Effects at Site of Injection: Phlebosclerosis may result from an injection into a small vessel or from repeated injections into the same vein. Following the recommended administration procedures may minimise the risk of phlebitis/thrombophlebitis at the injection site (see Intravenous Administration under DOSAGE & ADMINISTRATION).
Extravasation: Extravasation of epirubicin during intravenous injection may produce local pain, severe tissue lesions (vesication, severe cellulitis) and necrosis. The recommended administration procedures should be followed (see Intravenous Administration under DOSAGE & ADMINISTRATION). Should signs or symptoms of extravasation occur during intravenous administration of epirubicin, the drug infusion should be immediately stopped.
Tumour-Lysis Syndrome: Epirubicin may induce hyperuricaemia because of the extensive purine catabolism that accompanies rapid drug-induced lysis of neoplastic cells (tumour-lysis syndrome). Blood uric acid levels, potassium, calcium phosphate and creatinine should be evaluated after initial treatment. Hydration, urine alkalinisation and prophylaxis with allopurinol to prevent hyperuricaemia may minimise potential complications of tumour-lysis syndrome.
Immunosuppressant Effects/Increased Susceptibility to Infections: Administration of live or live-attenuated vaccines in patients immunocompromised by chemotherapeutic agents, including epirubicin, may result in serious or fatal infections. Vaccination with a live vaccine should be avoided in patients receiving epirubicin. Killed or inactivated vaccines may be administered; however, the response to such vaccines may be diminished.
Other: As with other cytotoxic agents, thrombophlebitis and thromboembolic phenomena, including pulmonary embolism (in some cases fatal), have been coincidently reported with the use of Pharmorubicin.
Pharmorubicin may enhance radiation-induced toxicity such as skin reactions and mucositis and may potentiate the toxicity of other anticancer therapies. This has to be taken into account particularly when using the drug in high doses and the availability of supportive care and facilities has to be considered before initiating high dose-intensive regimens.
Epirubicin may impart a red colour to the urine for one-two days after administration. Patients should be advised that such an event is not a cause for alarm.
Intravesical Route: Administration of epirubicin may produce symptoms of chemical cystitis (such as dysuria, polyuria, nocturia, stranguria, haematuria, bladder discomfort, necrosis of the bladder wall) and bladder constriction. Special attention is required for catheterisation problems (e.g., uretheral obstruction due to massive intravesical tumours).
Use in Pregnancy (Category D): Women of child-bearing potential should be advised to avoid becoming pregnant during treatment and should use effective contraceptive methods.
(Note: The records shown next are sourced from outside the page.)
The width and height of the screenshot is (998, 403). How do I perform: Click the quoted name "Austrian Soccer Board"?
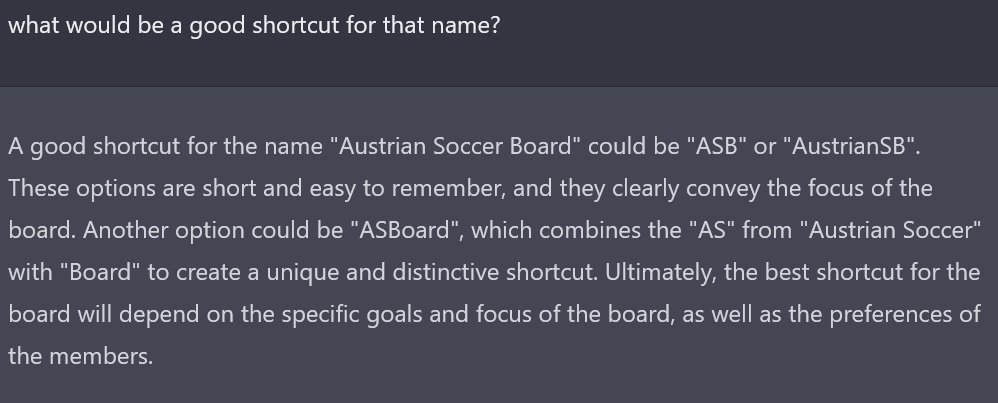455,146
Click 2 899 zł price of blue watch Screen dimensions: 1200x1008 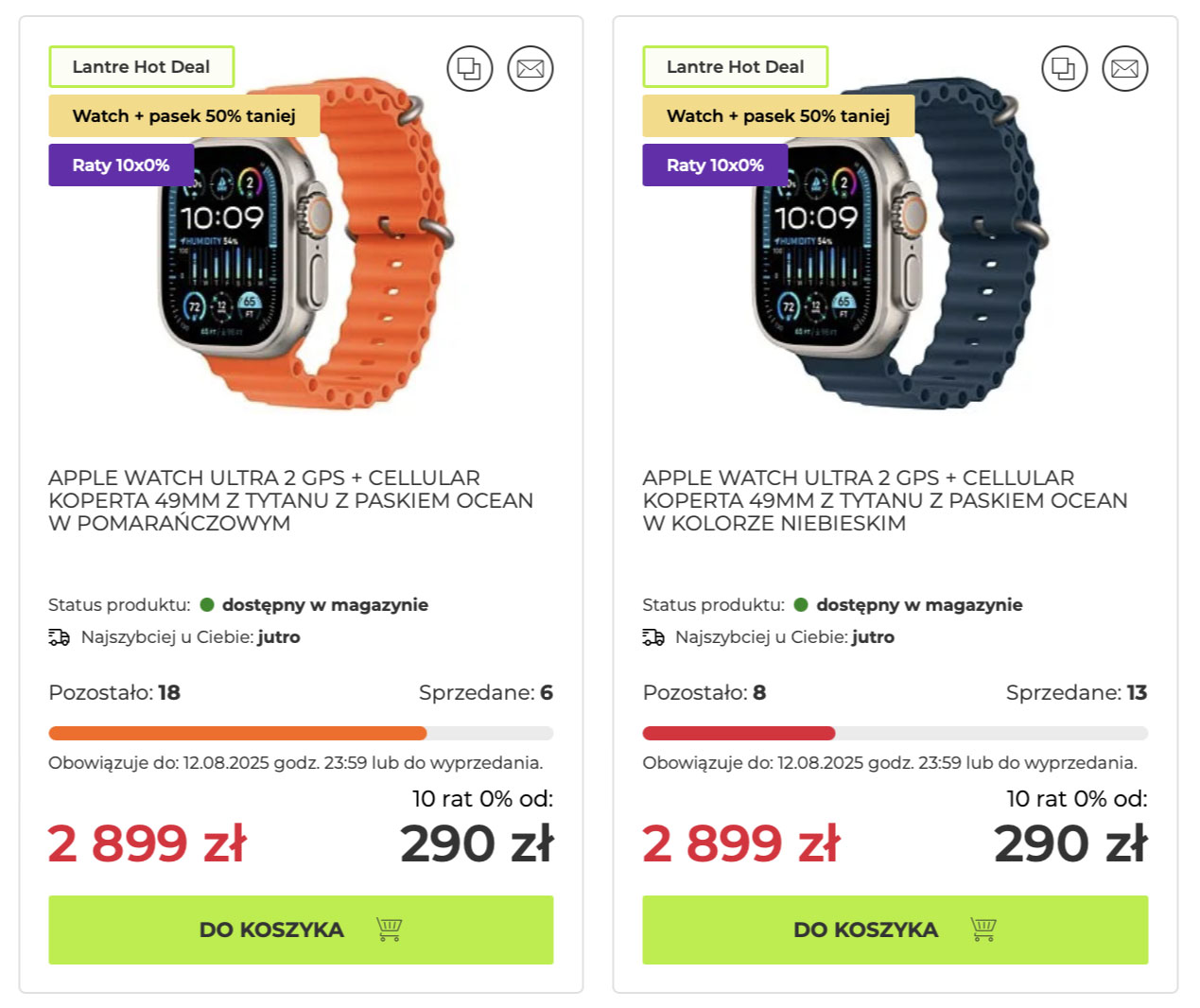(x=740, y=843)
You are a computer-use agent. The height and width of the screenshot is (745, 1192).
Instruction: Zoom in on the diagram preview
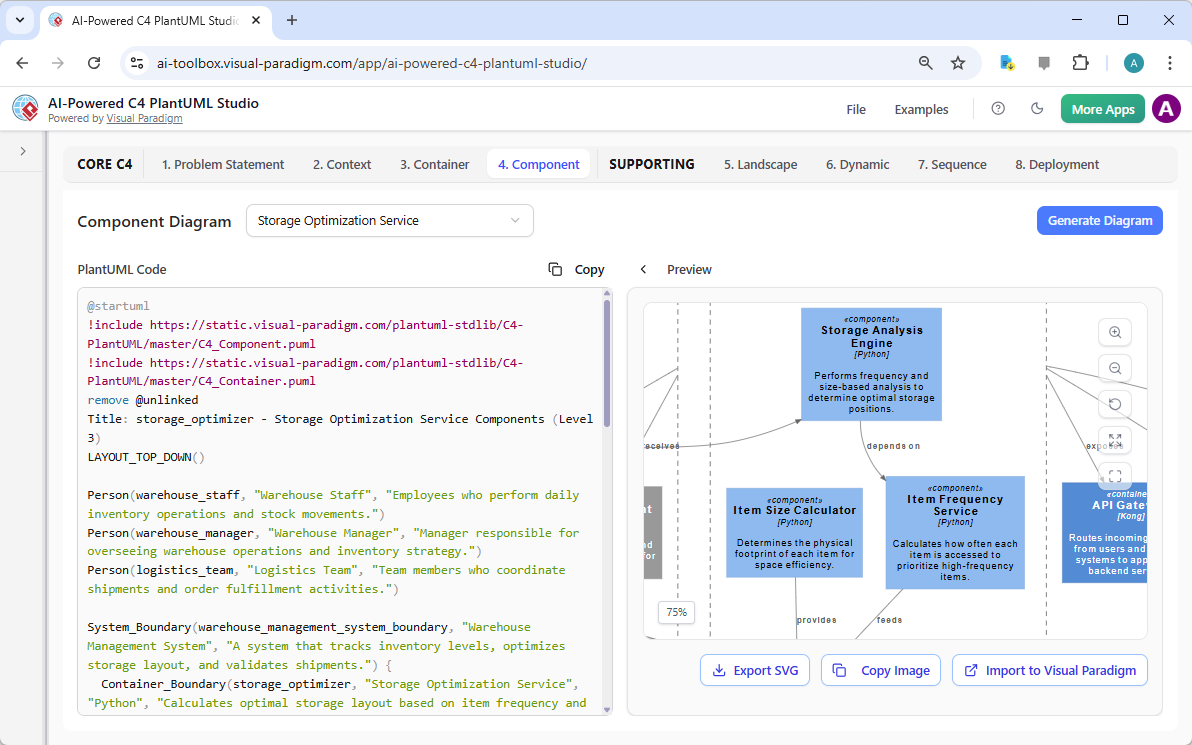pos(1115,332)
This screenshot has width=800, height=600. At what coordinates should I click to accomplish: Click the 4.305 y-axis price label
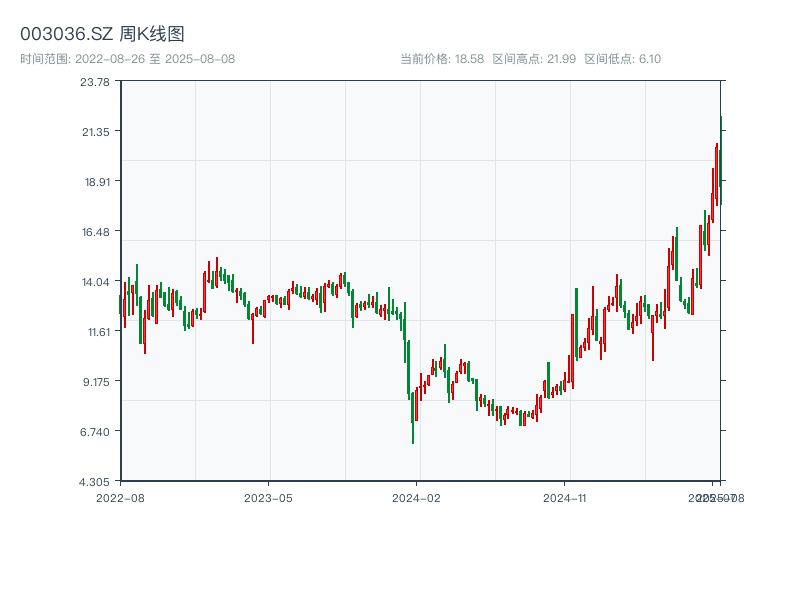[95, 481]
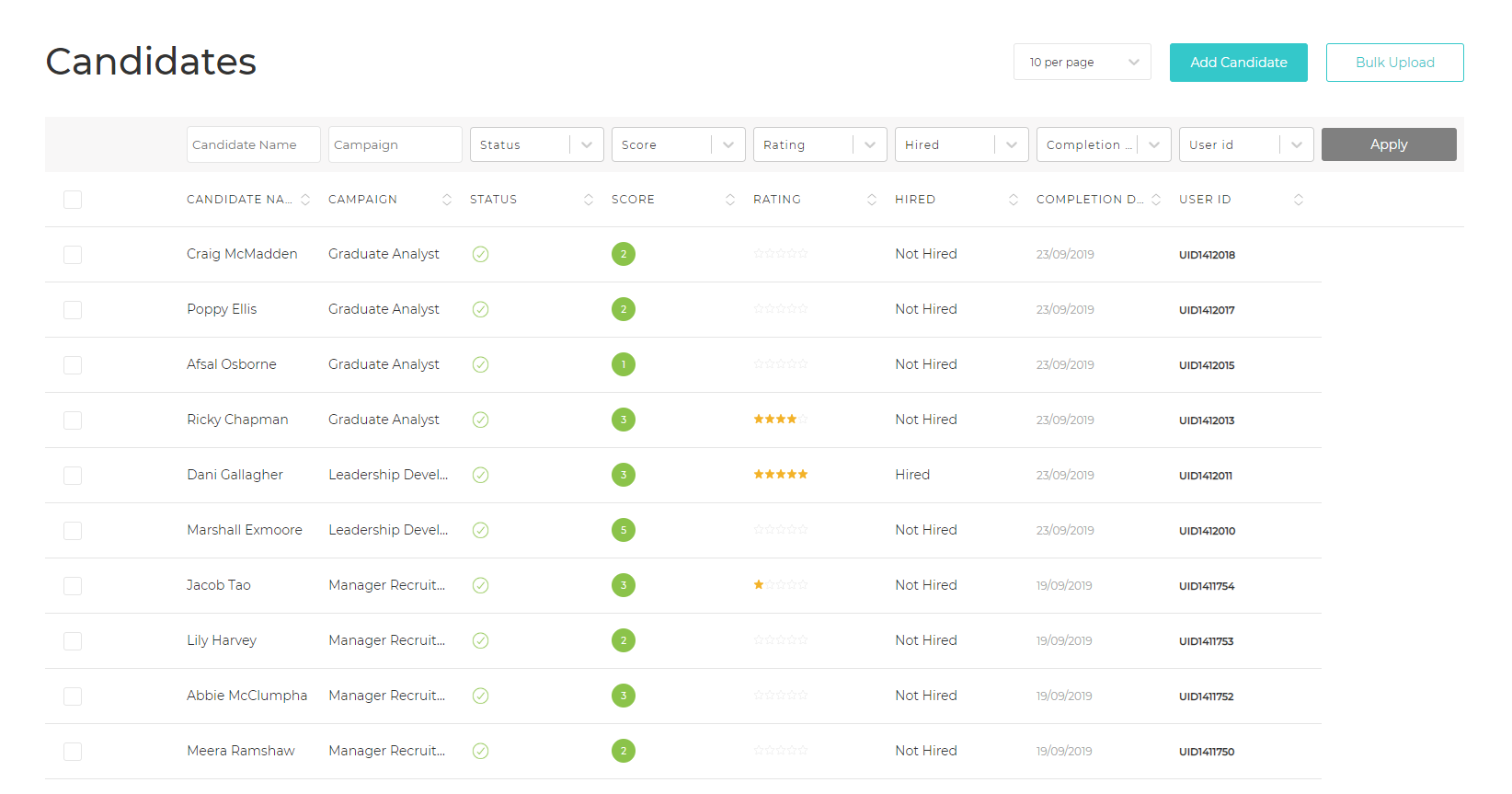1512x794 pixels.
Task: Click Jacob Tao's status checkmark icon
Action: point(480,585)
There is no specific information available at present concerning the use of Pharmorubicin in human pregnancy. However, as it has been shown to be embryotoxic and fetotoxic in animals, it should not be used in patients who are pregnant or are likely to become pregnant.
Although no studies have been conducted with Pharmorubicin, it may be expected, like doxorubicin, to cause infertility during the period of drug administration. In women, Pharmorubicin may cause amenorrhoea. After termination of therapy, ovulation and menstruation may be expected to return in a few months, often accompanied by normal fertility. Premature menopause may also occur.
In male patients, oligospermia or azoospermia may be permanent, although fertility may return several years after ceasing therapy. Given the mutagenic potential of Pharmorubicin, the drug could induce chromosomal damage in human spermatozoa; therefore, males undergoing Pharmorubicin treatment should employ contraceptive measures.
Use in Lactation: It is likely that Pharmorubicin is excreted in breast milk, therefore, it is not recommended for nursing mothers unless the expected benefit outweighs any potential risk.